I take my kids to the library weekly so they can pick out new books to enjoy at home.  My daughter (8) graduated to chapter books and picks a variety of fiction and non-fiction, but my son (4) gravitates to the same four shelves every week, just as his sister did at the same age.  Occasionally, he accepts my suggestions, but for the most part, I know we will come home with at least one Clifford or Berenstain Bear book.

Contrary to the slogan, I’m just going to say it — I don’t love Clifford.  I’ll give props to Norman
Bridwell for creating an iconic character that kids love, but that doesn’t mean I’ll share the love. As a parent, I loathe reading them.  As my husband points out, the art is terrible, but perhaps the kids like the drawing because the skewed perspective is a bit like theirs.

I’m more troubled by the continuity issues in the art rather than the style and quality of the art.  Buildings change color, size or disappear completely.  There are three distinct versions of the mother and at least as many versions of the father.  It makes me think Emily Elizabeth and Clifford have spent a lot of time bouncing through the child welfare system.

Artistic choices aside, I find the message unsettling.  The kids think Clifford’s foibles are funny.  I take away the message “you can only do good if you are big.” Clifford the puppy slips and falls and has to be rescued.  Clifford the Big Red Dog steps in to save a kitten from traffic, by causing an auto accident that so badly crunches the car, it’s a miracle the driver survived.  It makes sense that he could support a bridge, but the idea a building would burn to the ground if Clifford didn’t step in to help the fire-fighters is asinine. And an insult to the brave men and women who train hard to be fire fighters.
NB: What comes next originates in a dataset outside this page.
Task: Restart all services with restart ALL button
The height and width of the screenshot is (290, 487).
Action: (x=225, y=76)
Time after time, Clifford is the best because he’s big.  I am not a big person.  I’m shorter than the average adult.  Does this mean I can’t do good? Does this mean my children cannot be helpful? That they will never be able to find the most easter eggs or lend a hand because they of merely average height? Is size really all that matters?  I hope not.

p.s – I’ll tackle the Berenstain Bears later.  In the meantime – what do you think?  I’m ready for the onslaught of Clifford lovers to sway my opinion.
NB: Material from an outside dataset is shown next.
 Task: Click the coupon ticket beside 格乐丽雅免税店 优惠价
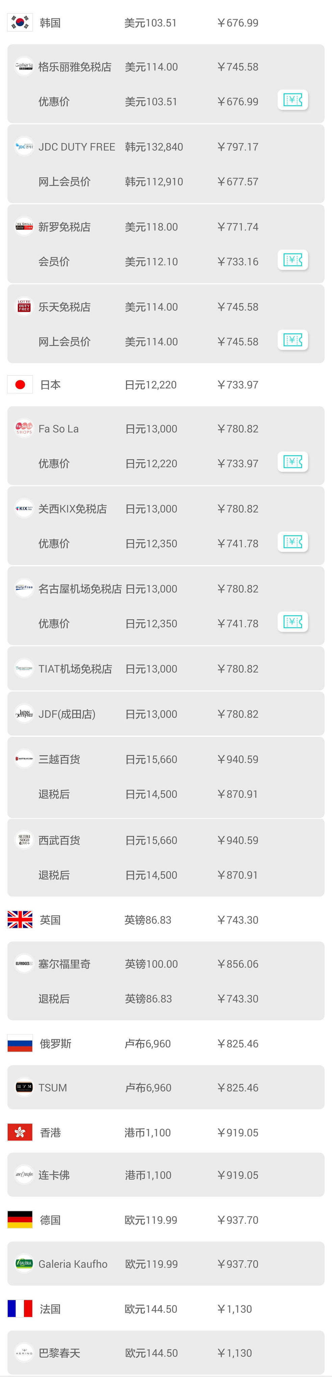click(293, 100)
How do they get so much done?

Every day or week that goes by without my posting a new blog, my mailbox fills with announcements of a new blog post by one of the many people I follow.  Several of my favorites find the humor in parenting and the surprising reality of being a stay at home mom.  They hit home and make me smile.  They also make me green with envy. How do these women find time to blog on a regular basis?
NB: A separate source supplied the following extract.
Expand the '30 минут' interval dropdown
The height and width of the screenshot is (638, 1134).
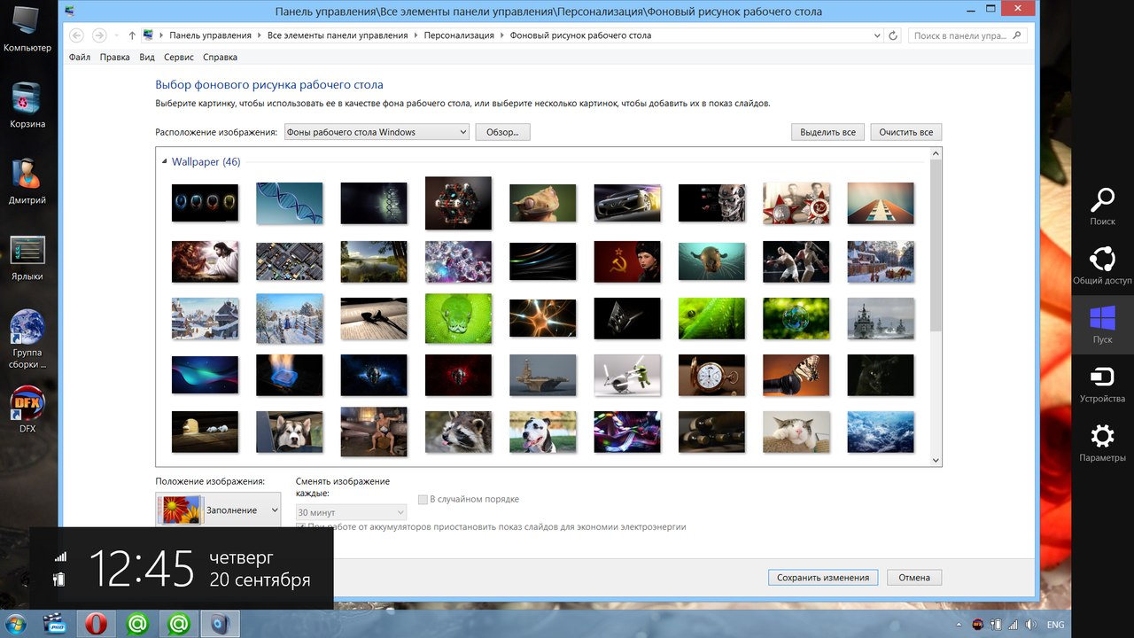pyautogui.click(x=351, y=512)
Suburban Snapshots details Brenna’s unexpected parenthood journey. And it’s freakin’ hilarious.  Most moms will probably wet their pants (a side effect of childbirth) the rest of you can simply enjoy learning how having a toddler is like being at a frat party.  I am in awe that her parenting brain works well enough to be witty. I’m not sure what happened to my brain.  I think it slunk off in shame during an endless game of Chutes and Ladders.

I am also utterly impressed with Amber of Parenting, Illustrated with Crappy Pictures.  For one thing, her art skills are superior to mine. After hours spent at the kitchen table with paper, crayons, markers and pencils, I end up with a beautiful refrigerator (the kids’ pictures) and a bunch of paper for the recycling (my efforts). I love the mix of humor and heart, but most of all I love knowing that I’m not the only one with the “five-hour rule.”

When I read these bloggers in particular, I feel better about neglecting the housework. I’m inept at it anyway. As for the kids letting me have a chance to read, well, thank goodness for bloggers who know how to make a site look good. The kids love the pictures, but my 8 yr old thinks Amber should hire her to do the illustrations.

I would love to blog about important stuff (see the half finished blogs on tunnel tolls and ultrasounds), or even the everyday stuff (Legos) and produce something on a more regular basis.  But I don’t.  I like my sleep, my TV and playing tapfish. My kids can play nicely on their own for hours, but once the computer comes out, they hang all over me, desperate and clingy.  They are jealous of the laptop. Just as I am jealous of those parents who can write a book, or a blog or even just have clean floors.  My hat off to those superheros among us.

Oh – and if you know of anyone else I should add to my regularly scheduled blog reading list, let me know.  I could use a few more ways to waste time.